In the text on business liability below, what do your liabilities refer to in your accounting department?

§ Text under study
- Opening Delimiter -

If you're new to the world of entrepreneurship or you're starting a business of your own for the first time, you might get the advice to protect yourself from liability. Liability comes in a few different forms, referring to both financial liabilities and other legal responsibilities, and all of them have influential power over your business.
There are many ways to safeguard against business liability, including creating a limited liability company (LLC) or corporation and getting specific types of insurance, but what exactly is "liability," anyway, and just how important is it to protect yourself from it?
Understanding Business Liability
Liability simply refers to the state of being responsible for something. In the business world, this usually refers to two separate but somewhat related concepts:
Financial liability. In your accounting department, your liabilities will refer to debts payable. For example, if your business takes out a loan, the outstanding balance will be considered a liability, since the business is responsible for paying it back. Outstanding charges from vendors are also considered liabilities in the same way.

- Closing Delimiter -

§ Entries shown
- Opening Delimiter -

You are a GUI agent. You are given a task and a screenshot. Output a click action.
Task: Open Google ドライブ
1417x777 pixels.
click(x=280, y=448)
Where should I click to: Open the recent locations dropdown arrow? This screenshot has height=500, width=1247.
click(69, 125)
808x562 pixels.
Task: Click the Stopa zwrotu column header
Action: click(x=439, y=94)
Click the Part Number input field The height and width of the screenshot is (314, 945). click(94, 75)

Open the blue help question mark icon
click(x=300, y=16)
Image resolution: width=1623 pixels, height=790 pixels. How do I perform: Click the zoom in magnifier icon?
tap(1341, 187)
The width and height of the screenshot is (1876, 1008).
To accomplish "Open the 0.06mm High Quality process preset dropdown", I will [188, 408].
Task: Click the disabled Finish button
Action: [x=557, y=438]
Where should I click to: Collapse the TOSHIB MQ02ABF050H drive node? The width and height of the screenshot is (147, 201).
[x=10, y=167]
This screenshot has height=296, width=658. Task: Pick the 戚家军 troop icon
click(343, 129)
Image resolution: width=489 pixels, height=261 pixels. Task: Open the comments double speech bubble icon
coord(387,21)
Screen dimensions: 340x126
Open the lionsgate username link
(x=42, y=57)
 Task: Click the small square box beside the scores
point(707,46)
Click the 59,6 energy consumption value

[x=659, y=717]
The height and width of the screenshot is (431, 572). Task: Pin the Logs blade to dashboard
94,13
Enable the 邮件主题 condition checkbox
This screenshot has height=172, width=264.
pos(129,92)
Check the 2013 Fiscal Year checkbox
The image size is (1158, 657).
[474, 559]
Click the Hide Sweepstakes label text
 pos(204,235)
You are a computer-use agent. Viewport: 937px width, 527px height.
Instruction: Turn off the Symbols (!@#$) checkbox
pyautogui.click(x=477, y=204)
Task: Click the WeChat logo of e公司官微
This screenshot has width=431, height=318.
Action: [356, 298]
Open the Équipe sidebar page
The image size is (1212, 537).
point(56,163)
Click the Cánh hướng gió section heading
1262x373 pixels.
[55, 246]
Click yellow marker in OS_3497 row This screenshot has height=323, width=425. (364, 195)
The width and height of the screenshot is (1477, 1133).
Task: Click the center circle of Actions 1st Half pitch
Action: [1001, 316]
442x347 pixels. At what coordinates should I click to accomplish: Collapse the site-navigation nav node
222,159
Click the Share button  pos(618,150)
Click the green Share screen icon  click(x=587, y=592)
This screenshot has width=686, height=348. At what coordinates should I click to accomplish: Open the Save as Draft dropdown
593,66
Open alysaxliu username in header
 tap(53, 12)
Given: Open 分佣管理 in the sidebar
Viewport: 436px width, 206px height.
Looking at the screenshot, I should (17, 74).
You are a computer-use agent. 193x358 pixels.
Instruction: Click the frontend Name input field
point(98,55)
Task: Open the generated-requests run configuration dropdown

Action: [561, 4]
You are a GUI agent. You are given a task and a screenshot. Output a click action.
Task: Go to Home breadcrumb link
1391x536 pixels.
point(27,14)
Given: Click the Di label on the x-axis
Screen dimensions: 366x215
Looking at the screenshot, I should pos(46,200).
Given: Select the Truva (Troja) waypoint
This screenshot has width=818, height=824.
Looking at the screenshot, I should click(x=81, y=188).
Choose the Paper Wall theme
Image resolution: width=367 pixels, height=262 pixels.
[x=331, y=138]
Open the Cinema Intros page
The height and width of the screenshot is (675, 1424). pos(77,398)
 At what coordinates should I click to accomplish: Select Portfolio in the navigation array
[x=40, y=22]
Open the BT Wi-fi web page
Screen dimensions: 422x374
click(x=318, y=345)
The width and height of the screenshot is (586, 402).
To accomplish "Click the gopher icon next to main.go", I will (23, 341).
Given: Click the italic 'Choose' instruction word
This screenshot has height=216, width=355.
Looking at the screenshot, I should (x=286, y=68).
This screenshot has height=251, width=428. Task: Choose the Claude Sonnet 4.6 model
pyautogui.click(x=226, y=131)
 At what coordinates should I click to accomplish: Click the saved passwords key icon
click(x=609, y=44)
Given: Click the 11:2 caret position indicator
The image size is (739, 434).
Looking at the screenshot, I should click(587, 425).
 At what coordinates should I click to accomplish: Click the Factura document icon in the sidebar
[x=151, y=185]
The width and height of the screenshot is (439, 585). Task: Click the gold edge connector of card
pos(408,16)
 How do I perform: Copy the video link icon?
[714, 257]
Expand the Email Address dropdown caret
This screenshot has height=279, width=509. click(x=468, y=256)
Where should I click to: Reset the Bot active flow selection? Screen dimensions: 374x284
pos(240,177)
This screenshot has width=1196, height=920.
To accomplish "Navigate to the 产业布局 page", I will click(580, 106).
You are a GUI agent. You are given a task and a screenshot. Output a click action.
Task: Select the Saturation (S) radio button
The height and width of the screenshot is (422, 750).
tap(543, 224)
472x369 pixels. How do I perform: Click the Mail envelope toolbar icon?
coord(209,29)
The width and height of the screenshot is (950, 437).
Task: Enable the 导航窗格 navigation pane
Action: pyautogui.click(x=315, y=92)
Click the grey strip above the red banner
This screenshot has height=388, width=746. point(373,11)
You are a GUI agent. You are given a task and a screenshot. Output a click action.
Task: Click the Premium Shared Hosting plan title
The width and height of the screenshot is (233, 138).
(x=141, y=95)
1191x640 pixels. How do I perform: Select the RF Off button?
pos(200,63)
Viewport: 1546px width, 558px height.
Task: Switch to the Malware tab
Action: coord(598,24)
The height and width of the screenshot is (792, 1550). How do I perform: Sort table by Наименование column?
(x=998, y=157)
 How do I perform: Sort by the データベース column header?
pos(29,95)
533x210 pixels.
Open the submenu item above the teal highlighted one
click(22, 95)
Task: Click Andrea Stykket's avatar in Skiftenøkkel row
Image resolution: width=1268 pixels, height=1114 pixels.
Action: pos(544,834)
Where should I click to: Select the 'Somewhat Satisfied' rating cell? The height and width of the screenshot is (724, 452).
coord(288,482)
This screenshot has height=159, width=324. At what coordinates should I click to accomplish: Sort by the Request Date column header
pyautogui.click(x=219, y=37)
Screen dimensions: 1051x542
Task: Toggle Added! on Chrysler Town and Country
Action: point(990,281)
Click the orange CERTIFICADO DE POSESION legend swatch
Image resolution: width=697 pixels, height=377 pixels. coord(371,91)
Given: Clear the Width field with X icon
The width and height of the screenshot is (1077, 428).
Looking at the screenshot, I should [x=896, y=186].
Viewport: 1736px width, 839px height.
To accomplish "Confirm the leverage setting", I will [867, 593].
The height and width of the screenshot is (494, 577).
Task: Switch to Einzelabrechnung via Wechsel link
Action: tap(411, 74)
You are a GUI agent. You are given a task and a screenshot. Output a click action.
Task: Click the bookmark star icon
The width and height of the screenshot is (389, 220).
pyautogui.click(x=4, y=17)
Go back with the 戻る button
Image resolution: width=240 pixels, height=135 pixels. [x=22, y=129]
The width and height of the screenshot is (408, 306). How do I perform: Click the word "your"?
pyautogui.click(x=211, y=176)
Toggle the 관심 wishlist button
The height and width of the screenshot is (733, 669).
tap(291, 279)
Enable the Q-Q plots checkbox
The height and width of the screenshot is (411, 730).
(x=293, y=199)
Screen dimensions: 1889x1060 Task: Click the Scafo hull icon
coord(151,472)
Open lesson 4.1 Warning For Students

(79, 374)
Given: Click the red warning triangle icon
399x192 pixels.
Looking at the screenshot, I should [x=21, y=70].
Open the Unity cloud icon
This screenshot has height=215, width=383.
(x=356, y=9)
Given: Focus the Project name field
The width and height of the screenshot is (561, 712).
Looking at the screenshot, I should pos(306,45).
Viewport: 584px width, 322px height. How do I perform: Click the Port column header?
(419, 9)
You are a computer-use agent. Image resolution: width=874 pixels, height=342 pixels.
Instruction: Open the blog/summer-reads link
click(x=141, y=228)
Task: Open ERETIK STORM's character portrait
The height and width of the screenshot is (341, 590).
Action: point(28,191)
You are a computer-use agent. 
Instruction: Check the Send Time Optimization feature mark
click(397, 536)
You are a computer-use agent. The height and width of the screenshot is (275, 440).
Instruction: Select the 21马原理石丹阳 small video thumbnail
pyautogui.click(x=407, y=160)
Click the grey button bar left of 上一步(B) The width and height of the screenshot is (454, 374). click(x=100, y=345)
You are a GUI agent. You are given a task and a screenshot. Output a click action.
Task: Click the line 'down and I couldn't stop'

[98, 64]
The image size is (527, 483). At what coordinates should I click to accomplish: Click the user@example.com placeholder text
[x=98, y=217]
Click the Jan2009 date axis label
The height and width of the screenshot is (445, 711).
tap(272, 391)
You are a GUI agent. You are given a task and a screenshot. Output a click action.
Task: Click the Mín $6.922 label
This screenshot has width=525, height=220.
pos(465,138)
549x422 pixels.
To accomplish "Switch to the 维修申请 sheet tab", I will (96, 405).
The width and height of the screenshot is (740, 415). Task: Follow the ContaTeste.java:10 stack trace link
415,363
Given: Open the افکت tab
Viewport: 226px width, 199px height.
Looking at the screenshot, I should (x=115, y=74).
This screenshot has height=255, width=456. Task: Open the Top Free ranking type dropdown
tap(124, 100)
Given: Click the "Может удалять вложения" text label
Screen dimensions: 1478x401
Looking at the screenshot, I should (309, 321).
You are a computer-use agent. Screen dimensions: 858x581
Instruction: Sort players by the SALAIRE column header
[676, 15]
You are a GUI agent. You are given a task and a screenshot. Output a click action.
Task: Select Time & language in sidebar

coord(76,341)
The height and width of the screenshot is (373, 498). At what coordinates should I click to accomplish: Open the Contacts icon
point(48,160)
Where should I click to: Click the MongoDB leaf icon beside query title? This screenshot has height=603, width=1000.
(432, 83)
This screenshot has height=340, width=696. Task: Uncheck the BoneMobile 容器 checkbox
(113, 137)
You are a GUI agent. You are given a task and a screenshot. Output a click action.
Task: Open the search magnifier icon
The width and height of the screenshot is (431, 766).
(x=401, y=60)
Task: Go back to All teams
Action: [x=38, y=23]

- Closing Delimiter -

§ Solution
Debts payable.